We7 only has a 30 second preview of the song, but the full video is on Youtube. It’s a dreamy love song in quite a hard rock style - a combination that I think only Ash have put together as successfully. While most rock acts (Bon Jovi and people) tend to soften their musical approach when they want to get romantic, it’s often more effective to match borderline-drippy lyrics to loud, powerful music - it stops the song from getting sentimental and makes love feel like an energising force rather than a cause of indecision and paralysis.
If you go deeper into the album (Mary Star of the Sea), that idea of love as a call to action is developed a lot more, as what on its own is a straightforward, disarmingly naive statement of affection becomes a lot deeper when taken in the lyrical context of the songs around it. There is a lot of religion in it. It’s unclear whether Billy Corgan is writing about personal beliefs or adopting the vocabulary of religion for effect, but he certainly explores theology, and specifically the relationship between divine and romantic love, in a very sophisticated way. Among other themes, several of the songs allude to romantic love as a gift so precious that it would actually be immoral to waste it: this is love as a mission from God, where the lover has a chance to create something so good that it becomes both an irresistible motivation and a fearsomely daunting prospect. In this respect it reminds me a lot of Dante - not the sinners-boiling-in-tar Dante of the Inferno, but the Dante of the whole Divine Comedy whose love for Beatrice has set him above other men and brought him the task and privilege of seeing Heaven and bringing its light down to earth for the enrichment of mankind (but not before going through his own very personal Purgatory).
Certainly self-mythologising comes as naturally to Corgan as it did to Dante. He (Corgan) also explored a fearsome kind of love with the Smashing Pumpkins - I’m thinking of Ava Adore here, where the protagonist’s desire is so strong it becomes menacing. But with Zwan he used the power of love for good instead of evil; to my mind, that makes for a better album.
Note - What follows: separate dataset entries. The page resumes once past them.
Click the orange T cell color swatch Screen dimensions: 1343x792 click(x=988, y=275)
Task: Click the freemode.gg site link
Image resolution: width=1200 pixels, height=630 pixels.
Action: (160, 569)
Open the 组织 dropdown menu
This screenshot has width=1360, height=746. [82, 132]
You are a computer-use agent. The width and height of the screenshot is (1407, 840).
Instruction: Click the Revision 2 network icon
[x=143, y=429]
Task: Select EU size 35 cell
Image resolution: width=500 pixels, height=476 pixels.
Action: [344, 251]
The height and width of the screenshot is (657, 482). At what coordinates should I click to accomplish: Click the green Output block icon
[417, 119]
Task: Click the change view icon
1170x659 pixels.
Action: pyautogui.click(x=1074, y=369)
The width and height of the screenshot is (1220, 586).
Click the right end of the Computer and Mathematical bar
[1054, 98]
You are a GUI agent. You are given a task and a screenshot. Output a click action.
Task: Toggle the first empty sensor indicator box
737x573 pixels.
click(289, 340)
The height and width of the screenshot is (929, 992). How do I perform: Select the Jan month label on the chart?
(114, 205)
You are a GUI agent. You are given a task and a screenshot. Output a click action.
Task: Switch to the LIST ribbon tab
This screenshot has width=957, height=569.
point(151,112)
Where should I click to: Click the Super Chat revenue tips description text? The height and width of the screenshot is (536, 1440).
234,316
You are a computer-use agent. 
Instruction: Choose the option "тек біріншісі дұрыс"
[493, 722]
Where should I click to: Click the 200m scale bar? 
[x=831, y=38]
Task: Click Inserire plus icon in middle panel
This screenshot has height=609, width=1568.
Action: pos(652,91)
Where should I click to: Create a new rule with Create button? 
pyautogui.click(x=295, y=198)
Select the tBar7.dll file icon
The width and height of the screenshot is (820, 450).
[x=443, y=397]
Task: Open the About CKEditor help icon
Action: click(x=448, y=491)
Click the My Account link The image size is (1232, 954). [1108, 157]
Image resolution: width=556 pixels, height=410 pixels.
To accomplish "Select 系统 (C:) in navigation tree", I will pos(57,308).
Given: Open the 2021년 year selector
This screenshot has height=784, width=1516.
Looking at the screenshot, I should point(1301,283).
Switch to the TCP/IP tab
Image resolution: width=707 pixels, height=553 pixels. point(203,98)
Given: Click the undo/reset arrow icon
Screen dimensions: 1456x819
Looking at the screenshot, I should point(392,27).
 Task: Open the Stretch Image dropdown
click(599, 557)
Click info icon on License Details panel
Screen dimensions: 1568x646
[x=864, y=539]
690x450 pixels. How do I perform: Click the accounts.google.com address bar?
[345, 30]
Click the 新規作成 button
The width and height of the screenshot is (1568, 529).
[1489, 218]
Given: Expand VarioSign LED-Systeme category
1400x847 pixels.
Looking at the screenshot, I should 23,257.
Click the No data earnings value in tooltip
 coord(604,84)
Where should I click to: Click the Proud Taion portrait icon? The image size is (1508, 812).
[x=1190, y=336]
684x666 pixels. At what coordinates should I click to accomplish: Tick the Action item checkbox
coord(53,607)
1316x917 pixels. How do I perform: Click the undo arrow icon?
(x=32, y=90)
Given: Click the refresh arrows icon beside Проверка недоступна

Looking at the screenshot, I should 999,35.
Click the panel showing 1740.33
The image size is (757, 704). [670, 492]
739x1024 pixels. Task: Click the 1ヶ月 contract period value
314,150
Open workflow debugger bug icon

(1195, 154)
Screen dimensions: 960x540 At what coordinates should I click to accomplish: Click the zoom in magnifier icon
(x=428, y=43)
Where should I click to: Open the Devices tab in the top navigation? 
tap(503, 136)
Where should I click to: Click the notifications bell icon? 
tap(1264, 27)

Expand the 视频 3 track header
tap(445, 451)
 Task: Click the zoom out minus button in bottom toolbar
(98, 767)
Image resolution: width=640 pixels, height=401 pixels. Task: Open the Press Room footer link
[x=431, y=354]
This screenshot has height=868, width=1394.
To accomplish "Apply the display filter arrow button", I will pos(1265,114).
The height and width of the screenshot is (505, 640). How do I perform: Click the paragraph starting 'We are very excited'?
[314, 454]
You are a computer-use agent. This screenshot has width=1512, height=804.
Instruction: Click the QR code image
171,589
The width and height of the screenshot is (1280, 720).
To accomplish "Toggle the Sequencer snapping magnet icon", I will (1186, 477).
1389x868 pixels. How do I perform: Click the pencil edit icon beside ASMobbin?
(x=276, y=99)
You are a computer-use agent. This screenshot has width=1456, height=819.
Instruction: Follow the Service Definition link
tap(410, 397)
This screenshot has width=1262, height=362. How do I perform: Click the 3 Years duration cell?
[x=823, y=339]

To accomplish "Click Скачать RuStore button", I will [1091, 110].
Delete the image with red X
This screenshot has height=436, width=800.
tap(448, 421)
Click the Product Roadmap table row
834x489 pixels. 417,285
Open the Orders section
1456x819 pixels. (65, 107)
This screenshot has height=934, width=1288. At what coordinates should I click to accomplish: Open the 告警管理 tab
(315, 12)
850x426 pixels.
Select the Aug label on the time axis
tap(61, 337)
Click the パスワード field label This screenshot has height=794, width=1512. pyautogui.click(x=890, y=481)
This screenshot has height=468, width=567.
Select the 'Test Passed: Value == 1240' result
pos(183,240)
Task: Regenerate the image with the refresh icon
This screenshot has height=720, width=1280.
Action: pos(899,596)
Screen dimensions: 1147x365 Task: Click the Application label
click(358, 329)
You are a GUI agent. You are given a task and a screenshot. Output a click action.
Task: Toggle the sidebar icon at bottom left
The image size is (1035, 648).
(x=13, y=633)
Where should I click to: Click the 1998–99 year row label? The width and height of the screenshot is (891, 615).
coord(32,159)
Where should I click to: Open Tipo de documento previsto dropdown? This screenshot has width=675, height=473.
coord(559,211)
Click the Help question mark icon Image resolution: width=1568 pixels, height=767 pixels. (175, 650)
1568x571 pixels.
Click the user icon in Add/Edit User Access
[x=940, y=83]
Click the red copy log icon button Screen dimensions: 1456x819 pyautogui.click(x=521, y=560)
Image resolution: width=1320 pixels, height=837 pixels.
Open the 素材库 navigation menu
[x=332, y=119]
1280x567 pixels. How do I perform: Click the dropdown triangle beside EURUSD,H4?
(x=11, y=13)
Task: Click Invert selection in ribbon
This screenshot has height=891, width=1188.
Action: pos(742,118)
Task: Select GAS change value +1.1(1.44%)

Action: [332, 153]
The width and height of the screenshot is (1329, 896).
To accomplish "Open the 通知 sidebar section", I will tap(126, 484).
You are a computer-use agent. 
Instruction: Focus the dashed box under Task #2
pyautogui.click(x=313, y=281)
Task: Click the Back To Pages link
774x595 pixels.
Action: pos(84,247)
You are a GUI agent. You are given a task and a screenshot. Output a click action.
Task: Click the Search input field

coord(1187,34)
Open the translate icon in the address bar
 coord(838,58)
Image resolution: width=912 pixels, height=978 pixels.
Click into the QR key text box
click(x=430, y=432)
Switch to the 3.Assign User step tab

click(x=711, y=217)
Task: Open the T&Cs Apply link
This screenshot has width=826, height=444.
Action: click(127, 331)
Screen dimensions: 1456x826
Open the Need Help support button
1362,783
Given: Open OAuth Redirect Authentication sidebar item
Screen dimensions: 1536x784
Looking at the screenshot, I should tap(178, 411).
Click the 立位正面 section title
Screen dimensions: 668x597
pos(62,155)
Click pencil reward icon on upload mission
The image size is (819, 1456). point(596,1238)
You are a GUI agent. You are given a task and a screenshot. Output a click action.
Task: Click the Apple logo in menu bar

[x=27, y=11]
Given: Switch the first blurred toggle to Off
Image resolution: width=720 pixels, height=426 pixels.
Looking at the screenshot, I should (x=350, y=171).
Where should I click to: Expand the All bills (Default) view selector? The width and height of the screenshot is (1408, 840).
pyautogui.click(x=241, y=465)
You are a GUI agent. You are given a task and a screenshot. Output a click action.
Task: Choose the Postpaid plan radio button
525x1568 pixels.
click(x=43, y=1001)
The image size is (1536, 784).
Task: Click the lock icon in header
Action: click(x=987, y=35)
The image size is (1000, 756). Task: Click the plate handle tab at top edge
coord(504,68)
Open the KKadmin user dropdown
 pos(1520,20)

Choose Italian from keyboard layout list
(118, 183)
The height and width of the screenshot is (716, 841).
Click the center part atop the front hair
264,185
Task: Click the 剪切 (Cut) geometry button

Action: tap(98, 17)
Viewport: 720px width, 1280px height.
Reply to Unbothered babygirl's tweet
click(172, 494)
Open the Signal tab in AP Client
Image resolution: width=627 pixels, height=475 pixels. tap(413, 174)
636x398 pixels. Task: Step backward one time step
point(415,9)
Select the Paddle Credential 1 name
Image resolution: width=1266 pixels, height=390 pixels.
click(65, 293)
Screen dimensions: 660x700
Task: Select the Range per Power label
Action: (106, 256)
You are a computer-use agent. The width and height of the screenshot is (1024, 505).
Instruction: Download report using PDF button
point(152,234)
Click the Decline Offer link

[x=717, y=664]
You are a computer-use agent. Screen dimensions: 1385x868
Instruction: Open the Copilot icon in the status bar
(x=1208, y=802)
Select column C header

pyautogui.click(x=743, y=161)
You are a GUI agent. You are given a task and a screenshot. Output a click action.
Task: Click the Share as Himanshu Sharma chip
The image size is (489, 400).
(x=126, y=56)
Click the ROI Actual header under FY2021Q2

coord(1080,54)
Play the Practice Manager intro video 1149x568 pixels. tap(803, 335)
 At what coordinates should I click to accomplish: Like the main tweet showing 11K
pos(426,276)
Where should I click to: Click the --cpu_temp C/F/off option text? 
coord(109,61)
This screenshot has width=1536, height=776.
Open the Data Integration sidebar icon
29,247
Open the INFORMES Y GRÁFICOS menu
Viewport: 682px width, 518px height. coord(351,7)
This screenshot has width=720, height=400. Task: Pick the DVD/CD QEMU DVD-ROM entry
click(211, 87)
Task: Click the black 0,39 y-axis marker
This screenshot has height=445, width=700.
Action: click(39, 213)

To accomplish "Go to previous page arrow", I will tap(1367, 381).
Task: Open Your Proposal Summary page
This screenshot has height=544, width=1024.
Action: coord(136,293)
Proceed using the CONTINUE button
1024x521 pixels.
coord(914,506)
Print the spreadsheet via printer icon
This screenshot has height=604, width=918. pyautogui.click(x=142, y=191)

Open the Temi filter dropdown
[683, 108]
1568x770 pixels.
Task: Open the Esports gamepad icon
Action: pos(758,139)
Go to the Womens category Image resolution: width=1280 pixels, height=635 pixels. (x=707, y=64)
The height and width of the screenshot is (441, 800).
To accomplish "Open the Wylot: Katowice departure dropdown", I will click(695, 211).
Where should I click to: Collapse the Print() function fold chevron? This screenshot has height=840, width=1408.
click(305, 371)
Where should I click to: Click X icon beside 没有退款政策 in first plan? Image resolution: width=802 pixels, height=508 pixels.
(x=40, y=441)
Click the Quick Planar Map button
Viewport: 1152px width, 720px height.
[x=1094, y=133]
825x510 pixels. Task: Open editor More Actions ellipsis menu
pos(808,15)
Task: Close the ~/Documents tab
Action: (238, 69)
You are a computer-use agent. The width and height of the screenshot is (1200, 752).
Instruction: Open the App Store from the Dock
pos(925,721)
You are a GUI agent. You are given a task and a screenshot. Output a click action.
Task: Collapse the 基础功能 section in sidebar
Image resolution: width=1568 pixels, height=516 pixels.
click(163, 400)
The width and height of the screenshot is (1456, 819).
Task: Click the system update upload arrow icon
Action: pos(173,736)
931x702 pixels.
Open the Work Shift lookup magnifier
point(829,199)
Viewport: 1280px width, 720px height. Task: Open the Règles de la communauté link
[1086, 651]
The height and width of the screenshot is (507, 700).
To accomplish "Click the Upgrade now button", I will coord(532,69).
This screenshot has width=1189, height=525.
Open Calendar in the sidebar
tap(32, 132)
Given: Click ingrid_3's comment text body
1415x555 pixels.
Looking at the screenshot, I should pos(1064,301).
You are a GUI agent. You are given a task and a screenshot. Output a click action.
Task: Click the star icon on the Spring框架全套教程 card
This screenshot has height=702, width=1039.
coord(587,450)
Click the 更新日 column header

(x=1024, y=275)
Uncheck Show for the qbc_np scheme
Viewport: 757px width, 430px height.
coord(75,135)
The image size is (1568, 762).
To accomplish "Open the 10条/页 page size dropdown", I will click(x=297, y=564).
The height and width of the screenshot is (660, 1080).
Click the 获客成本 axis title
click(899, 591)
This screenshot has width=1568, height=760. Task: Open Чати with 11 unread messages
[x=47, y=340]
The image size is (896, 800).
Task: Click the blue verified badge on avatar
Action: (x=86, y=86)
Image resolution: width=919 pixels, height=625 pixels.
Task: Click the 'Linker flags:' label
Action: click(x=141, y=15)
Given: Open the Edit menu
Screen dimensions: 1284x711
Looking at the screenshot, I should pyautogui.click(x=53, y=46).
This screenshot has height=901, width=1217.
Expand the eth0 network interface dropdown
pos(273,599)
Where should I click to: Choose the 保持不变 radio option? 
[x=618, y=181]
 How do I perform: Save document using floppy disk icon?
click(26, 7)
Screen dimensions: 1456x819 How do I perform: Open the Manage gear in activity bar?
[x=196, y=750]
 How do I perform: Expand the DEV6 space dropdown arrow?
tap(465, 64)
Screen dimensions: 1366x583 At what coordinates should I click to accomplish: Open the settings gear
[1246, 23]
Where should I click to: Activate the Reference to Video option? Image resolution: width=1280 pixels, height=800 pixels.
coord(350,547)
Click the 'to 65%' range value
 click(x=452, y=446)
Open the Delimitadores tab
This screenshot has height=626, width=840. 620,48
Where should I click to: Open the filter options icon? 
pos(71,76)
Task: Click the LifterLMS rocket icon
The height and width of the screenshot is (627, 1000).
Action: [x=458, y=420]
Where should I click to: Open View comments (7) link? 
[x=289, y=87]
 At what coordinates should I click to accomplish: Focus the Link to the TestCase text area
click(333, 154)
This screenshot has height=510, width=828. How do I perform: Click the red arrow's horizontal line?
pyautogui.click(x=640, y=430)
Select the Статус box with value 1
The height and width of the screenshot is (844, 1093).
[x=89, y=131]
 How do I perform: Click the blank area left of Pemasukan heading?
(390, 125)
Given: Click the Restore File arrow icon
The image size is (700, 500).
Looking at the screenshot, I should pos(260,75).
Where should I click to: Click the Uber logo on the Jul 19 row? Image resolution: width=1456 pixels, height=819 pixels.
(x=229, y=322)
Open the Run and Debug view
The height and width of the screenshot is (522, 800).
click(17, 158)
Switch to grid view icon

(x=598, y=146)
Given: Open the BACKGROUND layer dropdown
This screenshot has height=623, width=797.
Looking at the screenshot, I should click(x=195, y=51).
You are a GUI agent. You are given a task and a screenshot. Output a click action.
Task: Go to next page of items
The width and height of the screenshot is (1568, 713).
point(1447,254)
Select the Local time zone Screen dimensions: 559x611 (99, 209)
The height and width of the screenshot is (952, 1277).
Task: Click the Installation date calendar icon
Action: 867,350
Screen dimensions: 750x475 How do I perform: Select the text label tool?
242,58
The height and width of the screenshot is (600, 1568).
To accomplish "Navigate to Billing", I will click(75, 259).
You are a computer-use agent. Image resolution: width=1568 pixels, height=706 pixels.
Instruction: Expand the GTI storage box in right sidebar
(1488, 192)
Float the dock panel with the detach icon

If you’re looking for evidence of the above in the song Honestly, try the searching questions at the end of each verse. He asks ‘Is it ours to let go?’ That’s what I mean about love as a mission: you can’t refuse it because it’s a responsibility as well as a gift, even if that also makes it a burden. The earlier question ‘Is it true? Do I care?’ adds another layer of complexity, since the important fact stops being love as an actual according-to-Hoyle miracle, and starts being the lover’s sincere belief that God has got involved. If you feel it, you have to act on it, and if you act on it (honestly), it becomes real.
So there you have it: Mr Corgan, Pulp Fiction and Dante’s Paradiso synthesised into a single, hopefully coherent philosophy, with excellent drumming. If this sounds like something you’d want, you can buy it from Amazon for less than a tenner.